After the introduction of fluorine-containing salts in the amount of 0.2 mass. % K2
and 0.2 mass. % Arsal 2120, there was a significant temperature shift of the onset of precipitation of the primary Si crystals into the region of higher temperatures (by 13 °C) (Figure 6
); DSC curves for K2
and Arsal 2120 virtually coincided. Crystallization at high temperatures was a consequence of supercooling. Such significant supercooling of the Al-7%Si alloy resulted in primary and eutectic Si crystals undergoing a three-fold refinement and acquiring different geometric shapes. When fluoride salts were used, there were decomposition processes, accompanied by an intensive thermal effect. The temperature increased in the melt locally, and, correspondingly, the solidification of primary crystals occurred at a higher temperature (573 °C) and was accompanied by rapid solidification from the melt. A modifying mixture containing oxides along with cryolite was more effective for the refinement of structural components of alloys. This was because processes of oxide decomposition were characterized by a less intensive thermal effect, and, as a consequence, the formation of a fine-crystalline structure occurred. As a result of chemical reactions, a multicomponent system with a high concentration of points of the solidification onset of the melt, formed from the products of oxide reduction, was distributed uniformly throughout the volume of the system.

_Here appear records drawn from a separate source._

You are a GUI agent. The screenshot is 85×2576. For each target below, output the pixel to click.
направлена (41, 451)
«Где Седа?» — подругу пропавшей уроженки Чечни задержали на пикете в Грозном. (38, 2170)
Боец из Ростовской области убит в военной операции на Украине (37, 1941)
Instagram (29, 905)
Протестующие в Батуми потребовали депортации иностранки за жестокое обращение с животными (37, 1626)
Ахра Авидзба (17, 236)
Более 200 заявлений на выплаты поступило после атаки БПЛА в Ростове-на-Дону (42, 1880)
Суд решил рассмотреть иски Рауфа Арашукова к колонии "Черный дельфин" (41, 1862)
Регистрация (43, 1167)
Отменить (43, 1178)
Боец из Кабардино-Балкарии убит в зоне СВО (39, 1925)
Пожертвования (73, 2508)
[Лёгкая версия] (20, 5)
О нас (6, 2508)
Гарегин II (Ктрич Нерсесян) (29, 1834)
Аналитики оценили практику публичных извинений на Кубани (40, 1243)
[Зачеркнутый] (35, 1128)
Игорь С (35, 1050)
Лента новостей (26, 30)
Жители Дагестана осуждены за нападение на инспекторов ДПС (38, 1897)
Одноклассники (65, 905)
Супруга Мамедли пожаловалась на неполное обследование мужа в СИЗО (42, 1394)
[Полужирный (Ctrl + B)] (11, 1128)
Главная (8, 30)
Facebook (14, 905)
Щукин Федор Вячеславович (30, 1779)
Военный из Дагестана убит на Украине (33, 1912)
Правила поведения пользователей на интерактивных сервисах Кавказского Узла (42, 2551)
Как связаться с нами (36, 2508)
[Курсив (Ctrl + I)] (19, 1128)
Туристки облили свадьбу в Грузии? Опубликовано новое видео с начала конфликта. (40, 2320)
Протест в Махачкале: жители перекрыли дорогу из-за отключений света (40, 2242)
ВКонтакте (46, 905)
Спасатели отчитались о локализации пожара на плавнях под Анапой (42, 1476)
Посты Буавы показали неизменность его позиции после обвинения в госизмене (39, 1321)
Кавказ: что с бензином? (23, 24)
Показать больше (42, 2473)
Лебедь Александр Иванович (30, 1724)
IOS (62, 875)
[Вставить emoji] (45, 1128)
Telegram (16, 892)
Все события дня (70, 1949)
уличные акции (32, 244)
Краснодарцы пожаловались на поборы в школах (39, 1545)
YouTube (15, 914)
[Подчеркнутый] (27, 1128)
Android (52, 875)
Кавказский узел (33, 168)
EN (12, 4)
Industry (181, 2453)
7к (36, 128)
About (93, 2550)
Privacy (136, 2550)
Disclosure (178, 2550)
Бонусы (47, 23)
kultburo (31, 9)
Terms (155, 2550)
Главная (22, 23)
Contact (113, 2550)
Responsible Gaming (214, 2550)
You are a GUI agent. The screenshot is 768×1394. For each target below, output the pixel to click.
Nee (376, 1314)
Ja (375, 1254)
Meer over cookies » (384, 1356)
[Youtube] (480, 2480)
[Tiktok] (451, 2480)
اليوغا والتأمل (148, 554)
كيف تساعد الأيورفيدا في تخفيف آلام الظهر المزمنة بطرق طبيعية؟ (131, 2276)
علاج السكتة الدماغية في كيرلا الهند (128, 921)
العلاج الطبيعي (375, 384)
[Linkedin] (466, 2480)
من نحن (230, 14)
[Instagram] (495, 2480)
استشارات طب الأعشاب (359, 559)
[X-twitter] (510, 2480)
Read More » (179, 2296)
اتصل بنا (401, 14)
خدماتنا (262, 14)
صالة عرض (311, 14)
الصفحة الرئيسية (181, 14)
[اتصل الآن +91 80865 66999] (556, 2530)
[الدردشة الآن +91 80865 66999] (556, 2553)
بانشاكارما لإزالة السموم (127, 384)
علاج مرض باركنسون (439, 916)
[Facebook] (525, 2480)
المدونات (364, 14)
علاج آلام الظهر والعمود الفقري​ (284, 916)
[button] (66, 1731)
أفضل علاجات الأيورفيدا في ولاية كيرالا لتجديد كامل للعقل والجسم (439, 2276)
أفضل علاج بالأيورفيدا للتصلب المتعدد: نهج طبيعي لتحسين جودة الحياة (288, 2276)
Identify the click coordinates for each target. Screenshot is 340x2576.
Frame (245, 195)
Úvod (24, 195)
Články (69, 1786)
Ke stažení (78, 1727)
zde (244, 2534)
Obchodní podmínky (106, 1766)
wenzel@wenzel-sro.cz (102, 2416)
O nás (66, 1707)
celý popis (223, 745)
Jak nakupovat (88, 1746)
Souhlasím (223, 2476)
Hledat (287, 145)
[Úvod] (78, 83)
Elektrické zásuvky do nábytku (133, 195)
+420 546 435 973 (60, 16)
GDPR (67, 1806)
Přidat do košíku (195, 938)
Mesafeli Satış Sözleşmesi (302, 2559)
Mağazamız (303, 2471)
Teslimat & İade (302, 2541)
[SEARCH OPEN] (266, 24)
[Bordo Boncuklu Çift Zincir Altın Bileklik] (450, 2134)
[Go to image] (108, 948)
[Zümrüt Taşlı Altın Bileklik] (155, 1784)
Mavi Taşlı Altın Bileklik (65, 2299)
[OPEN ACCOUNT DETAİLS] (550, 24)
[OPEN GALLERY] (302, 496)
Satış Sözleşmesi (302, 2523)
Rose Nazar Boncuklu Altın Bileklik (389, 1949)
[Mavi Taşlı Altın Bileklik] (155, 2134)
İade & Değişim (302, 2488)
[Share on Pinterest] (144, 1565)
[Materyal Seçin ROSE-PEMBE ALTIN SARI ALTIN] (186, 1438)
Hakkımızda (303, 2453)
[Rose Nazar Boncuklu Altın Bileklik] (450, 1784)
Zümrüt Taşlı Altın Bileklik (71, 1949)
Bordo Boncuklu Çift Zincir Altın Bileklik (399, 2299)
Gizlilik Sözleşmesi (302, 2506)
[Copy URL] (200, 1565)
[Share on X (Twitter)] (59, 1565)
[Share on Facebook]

The presence of liquid fluoride-containing salts enabled a reduction of the surface energy of wetting and, correspondingly, a more uniform distribution of particles—points of solidification—throughout the volume of the melt.
The microstructure and mechanical properties of alloys in the initial state and after the introduction of various additives are presented in detail in References [16
]. It was shown that for all of the modified samples, an increase in the relative elongation was characteristic. However, the temporary tear resistance for all samples varied from 14.4 kgs/mm2
to 22 kgs/mm2
. For all of the modified samples, the increase in mechanical properties was due mainly to the decrease in the dimensions of the silicon wafers. However, the uneven distribution of the eutectic and its accumulation in alloys modified by commercial K2
and Arsal 2120 influenced the strength values and the optimal relationship between the structure and mechanical properties. The introduction of MM to the melt led to a secondary liberation of silicon particles from the solid solution, due to which an optimal relationship between the structure and mechanical properties was achieved.